Added into the mix are doubts about CTP-543’s intellectual property, and setbacks here have depressed Concert’s stock this year. Before the markets opened today Concert's shares stood off 26% year to date, and the group still has work to do to make CTP-543 a contender.
At least Concert now has impressive data with the 12mg twice-daily dose of CTP-543, a Jak 1 & 2 inhibitor, adding to promising results last year with an 8mg twice-daily dose (Concert’s value shaved after early alopecia win, 12 November 2018).
The primary endpoint of Concert’s phase II study was the proportion of patients achieving Salt50, a 50% or greater reduction in the severity of alopecia tool (Salt), at 24 weeks. 58% of patients in the 12mg group, and 47% in the 8mg group, hit this versus 9% of placebo recipients; both active arms met statistical significance versus placebo with a p value under 0.001.
CTP-543 also appears to stack up well against Pfizer’s project, the Jak 3 inhibitor PF-06651600, on another measure, change in Salt score at week 24, although the usual caution about cross-trial comparisons applies.
|Cross-trial comparison of CTP-543 and PF-06651600|
|Project||Company||Study||Placebo-adjusted absolute change from baseline in SALT at week 24|
|200mg loading/50mg maintenance once daily|
|8mg bid||12mg bid|
|CTP-543||Concert Pharmaceuticals||NCT03137381||33 points||41 points|
|Source: company releases & presentations.|
Still, CTP-543 has been criticised for its slow onset of action versus PF-06651600, something that Concert has put down to the latter’s higher loading dose.
Concert’s chief executive, Roger Tung, told Vantage that Concert would probably take both 8mg and 12mg twice daily into phase III next year.

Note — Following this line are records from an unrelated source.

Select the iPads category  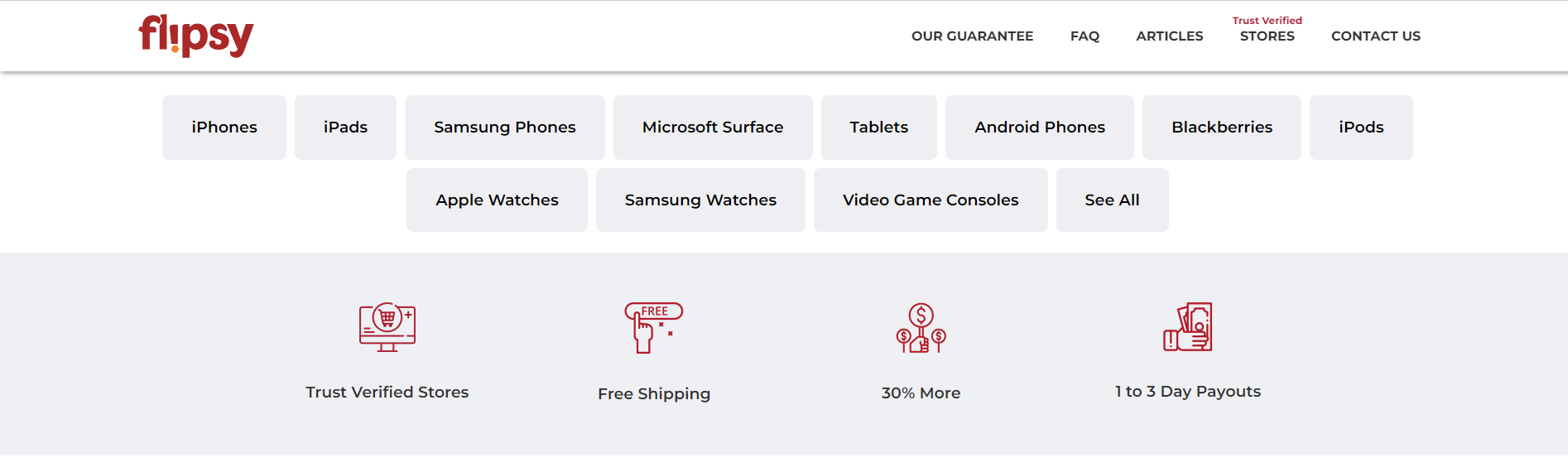coord(345,127)
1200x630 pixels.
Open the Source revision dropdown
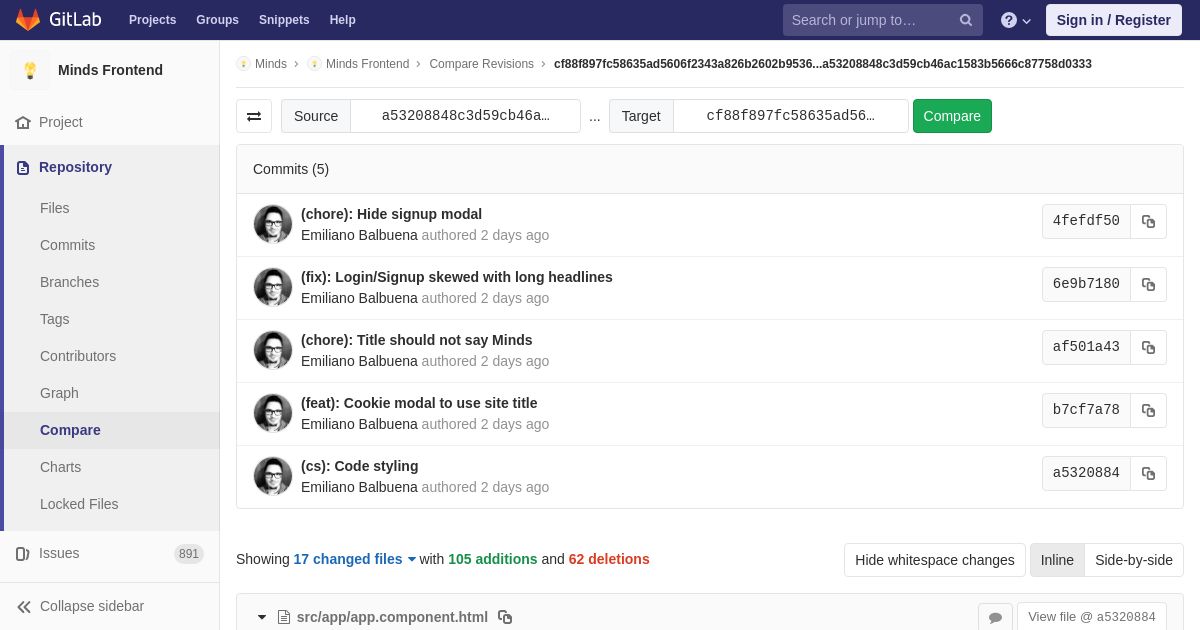[465, 116]
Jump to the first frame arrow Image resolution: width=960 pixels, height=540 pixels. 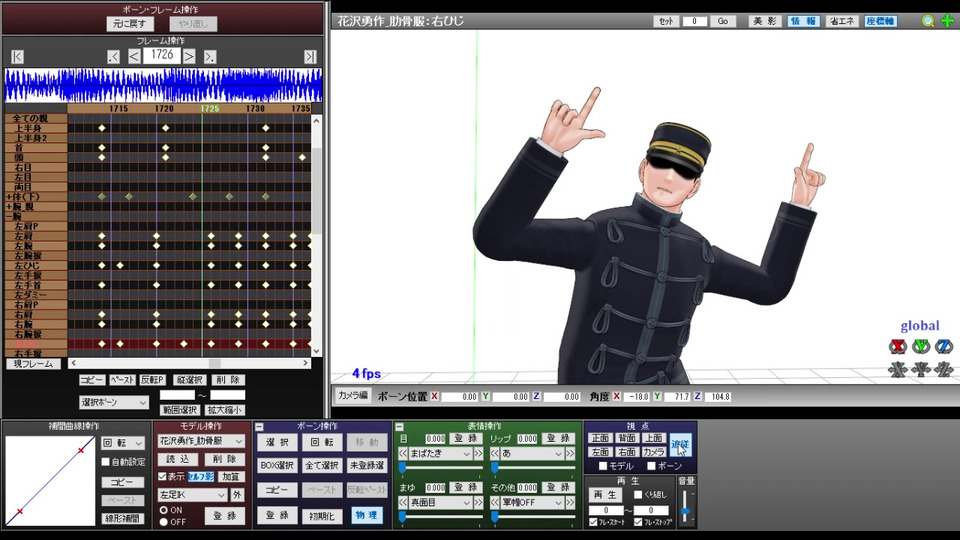pos(17,57)
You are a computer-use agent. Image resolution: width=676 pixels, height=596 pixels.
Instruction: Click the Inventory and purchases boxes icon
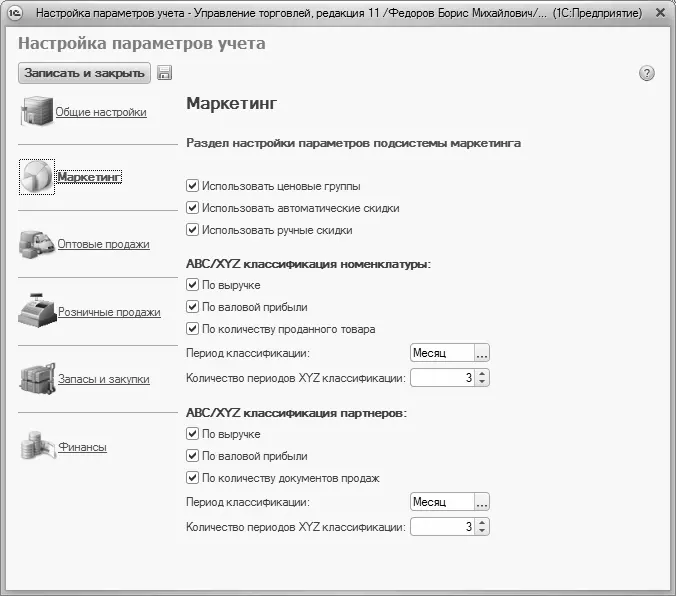[x=36, y=379]
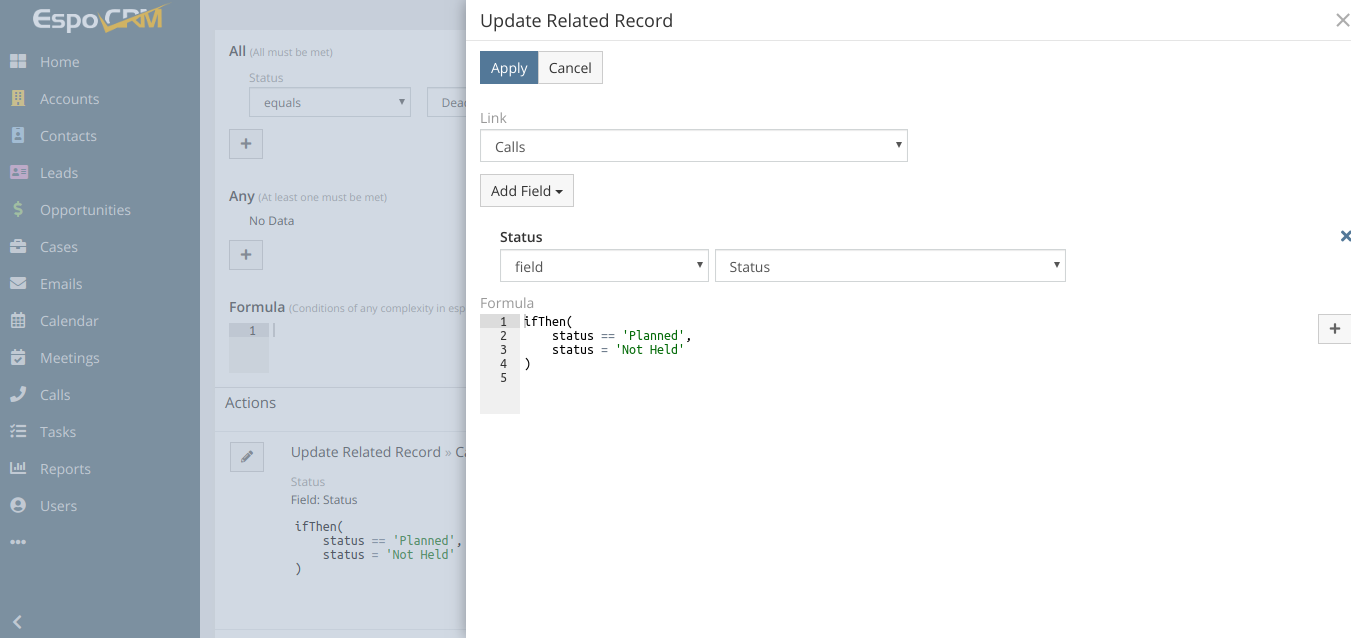1351x638 pixels.
Task: Open the Emails envelope icon
Action: 18,284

However, the company is still trying to nail down the precise dosing regimen, with ongoing trials comparing 8mg twice daily versus 16mg once daily, and 12mg twice daily versus 24mg once daily. More details on phase III trial design should be available after a meeting with the US FDA, planned for the first quarter of 2020.
Although PF-06651600 is already in a phase II/III study, Allegro, Mr Tung contends that Concert is actually ahead of Pfizer, which is testing seven PF-06651600 regimens in Allegro; the chief exec believes that the big pharma would still need to carry out a confirmatory trial. But, even if CTP-543 makes it to market first, Pfizer would still be a fearsome competitor.

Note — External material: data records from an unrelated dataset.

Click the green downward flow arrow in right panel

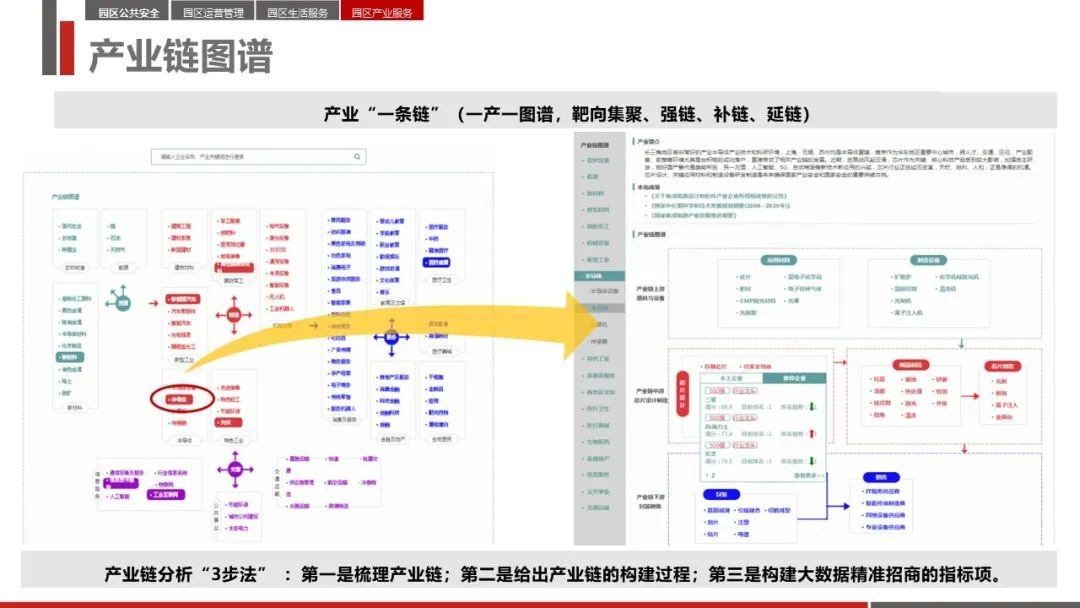[961, 344]
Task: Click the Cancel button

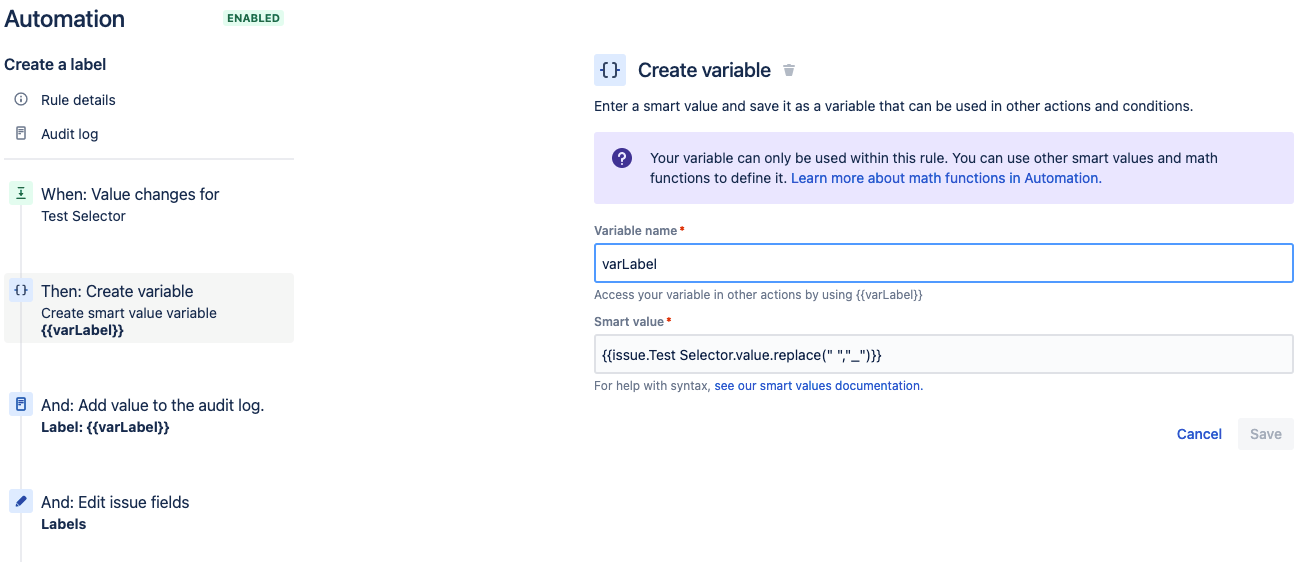Action: pos(1199,434)
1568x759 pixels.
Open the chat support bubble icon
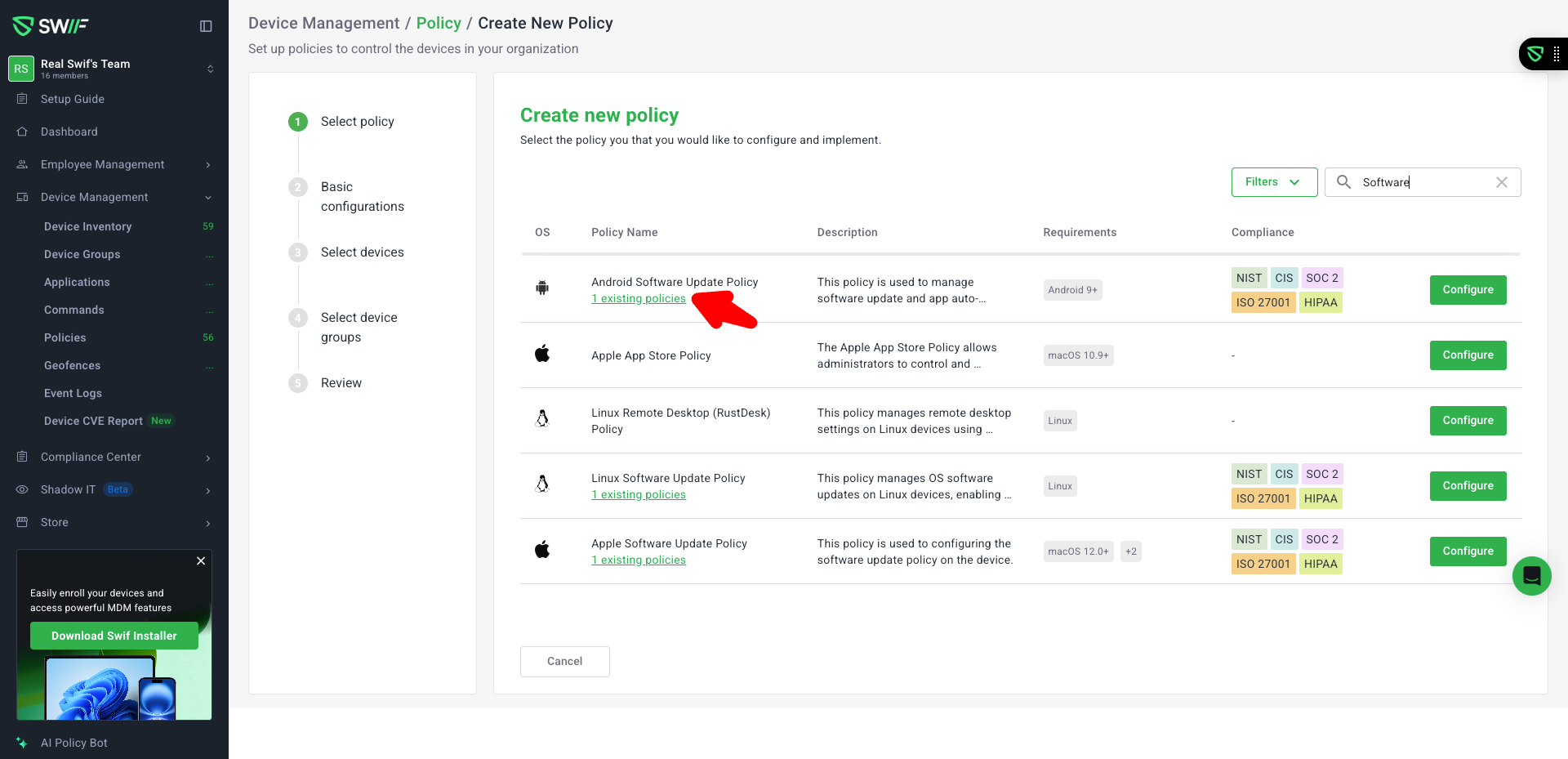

At least another rival, Aclaris Therapeutics, appears to have fallen away after reporting underwhelming data in July (Aclaris’s alopecia Jak might not be worth its Salt, July 31, 2019). The company has said it is trying to find a partner to take on the project, but hooking one seems unlikely.
However, Concert’s efforts might be for nothing if it cannot resolve its IP issues. Incyte, the maker of Jakafi, is challenging the patents on CTP-543, a deuterated version of ruxolitinib, Jakafi's active ingredient.
Concert took a blow in May when the US Patent Trial and Appeal Board invalidated its ’149 composition of matter patent, but it is appealing against the decision and is also trying to get additional IP coverage, Mr Tung said.
In the worst-case scenario CTP-543 would have five years of market exclusivity on FDA approval, and Concert could end up paying a 10% royalty to Incyte, Stifel analysts reckon.
Concert has around $130m in cash, which should be enough to fund it until the second half of 2020, but is unlikely to get it to the end of phase III. No matter how good the data with CTP-543, potential partners or investors could remain wary while the group’s patent problems overshadow.